An diesem Zustand habe sich durch die Heimerziehung nichts Entscheidendes geändert. Der Versicherte habe sich auch weiterhin um seinen Enkel gekümmert, er habe ihn besucht und ihm Päckchen geschickt. Das Kind habe auch einmal einen Urlaub bei dem Versicherten verbringen dürfen.

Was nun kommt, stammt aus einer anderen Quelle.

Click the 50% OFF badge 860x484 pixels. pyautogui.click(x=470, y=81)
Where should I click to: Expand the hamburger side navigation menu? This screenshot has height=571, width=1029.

Mit der Revision wendet sich die Beklagte gegen die vom Berufungsgericht vertretene Auffassung. Sie ist der Meinung, daß die Heimerziehung des Kindes der Aufnahme in den Haushalt des Großvaters ein Ende gesetzt habe. Vom 1. Oktober 1968 an habe ein Anspruch auf Kinderzuschuß nicht mehr bestanden, ein Übergang auf den Kläger hätte deshalb nicht stattfinden können.
Die Beklagte beantragt,
die Urteil der Vorinstanzen aufzuheben und die Klage abzuweisen.
Der Kläger beantragt,
die Revision zurückzuweisen.
Die Revision ist begründet; sie führt zur Aufhebung der Urteile der Vorinstanzen und zur Abweisung der Klage. Die Beklagte ist zur Zahlung des Kinderzuschusses an den Kläger nicht verpflichtet. Die Heimerziehung des Enkels des Versicherten - in Durchführung der endgültigen Fürsorgeerziehung - steht einem solchen Anspruch entgegen.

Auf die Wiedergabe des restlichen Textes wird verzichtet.